Does Ollama support AMD GPUs on Windows?
AMD ROCm support on Windows within Ollama is limited and should be considered experimental at this time. AMD ROCm is primarily developed for Linux, and Ollama’s Windows AMD GPU support is still maturing. If you need reliable AMD GPU inference, Linux (particularly Ubuntu 22.04) is the recommended platform. On Windows, many AMD GPU users find that Ollama will run on CPU regardless of the hardware present due to the immaturity of the Windows ROCm stack.
How do I fix Ollama GPU errors in WSL2?
GPU support in WSL2 requires Windows 11 or Windows 10 version 21H2 or later, with an NVIDIA driver version of 470.76 or higher installed on the Windows host.

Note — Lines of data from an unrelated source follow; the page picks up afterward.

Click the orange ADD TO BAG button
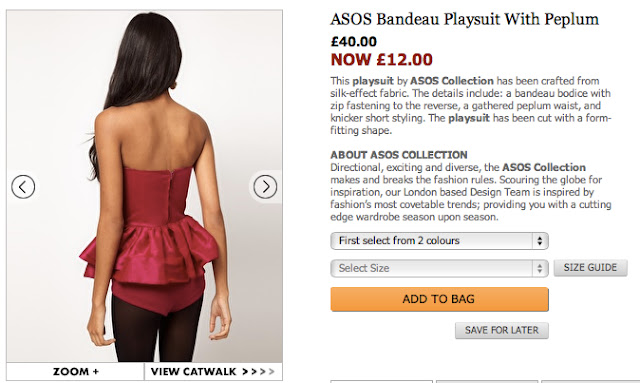This screenshot has height=383, width=640. [439, 299]
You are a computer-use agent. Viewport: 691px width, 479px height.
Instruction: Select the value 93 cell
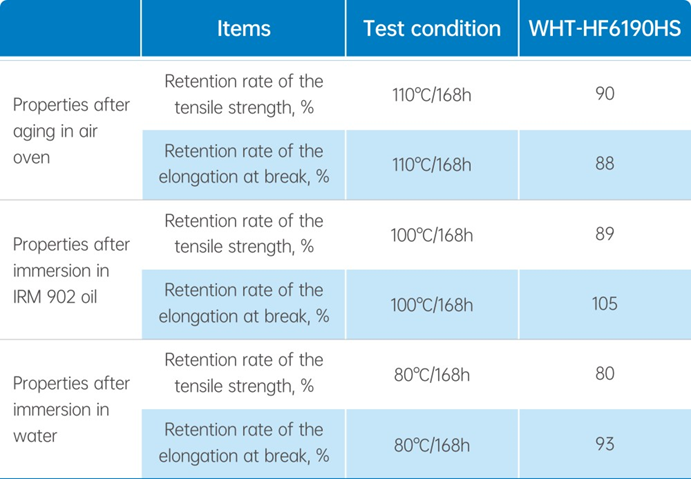tap(604, 443)
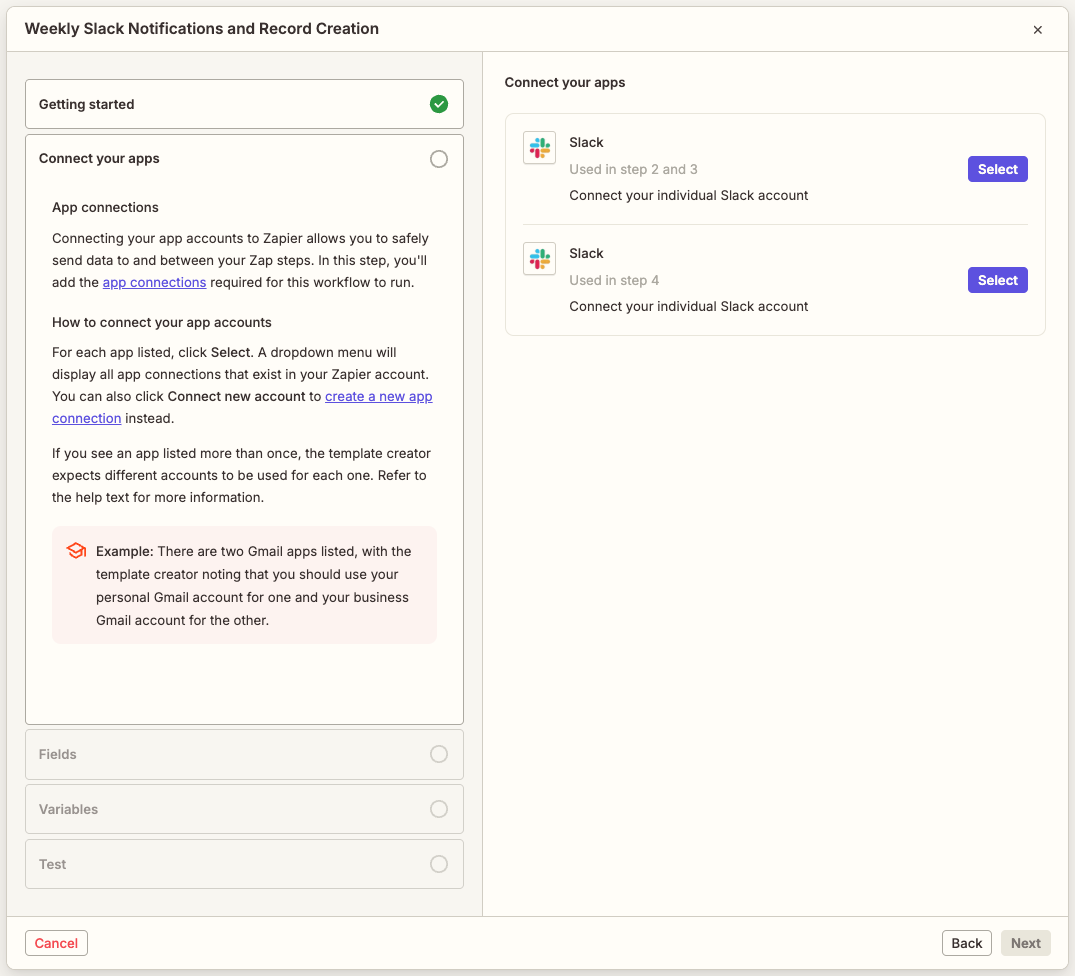The height and width of the screenshot is (976, 1075).
Task: Click Select for Slack used in step 2 and 3
Action: click(997, 168)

You should not install a separate CUDA toolkit inside WSL2 as CUDA libraries are provided by the Windows host driver through WSL2’s DirectML integration. If your GPU is still not detected inside WSL2, check that the WSL2 backend is fully updated via wsl --update in a Windows terminal, then restart WSL2 and relaunch Ollama.
My AMD GPU is not on the ROCm supported list. Can I still use it with Ollama?
Yes, in many cases. AMD consumer GPUs that are not on the official ROCm supported list can often be made to work by setting the HSA_OVERRIDE_GFX_VERSION environment variable to the architecture version of a supported GPU that is closest to your own. For example, many RDNA 2 cards work with HSA_OVERRIDE_GFX_VERSION=10.3.0. This is not officially supported by AMD but is widely used in the Ollama community and works reliably for a broad range of unsupported consumer cards. Set this variable before starting the Ollama service.
How much VRAM do I need to run Ollama models fully on the GPU?
The VRAM requirement depends on the model size and quantisation level. A 7B parameter model at Q4 quantisation typically requires around 4 to 5GB of VRAM. A 13B model at Q4 requires around 8 to 9GB, and a 70B model at Q4 requires around 40GB or more. For UK businesses buying dedicated inference hardware, an RTX 4060 Ti 16GB (typically from around GBP 520) handles 13B models fully in GPU memory and is a practical starting point. If you are working with larger models regularly, look at cards with 24GB or more of VRAM.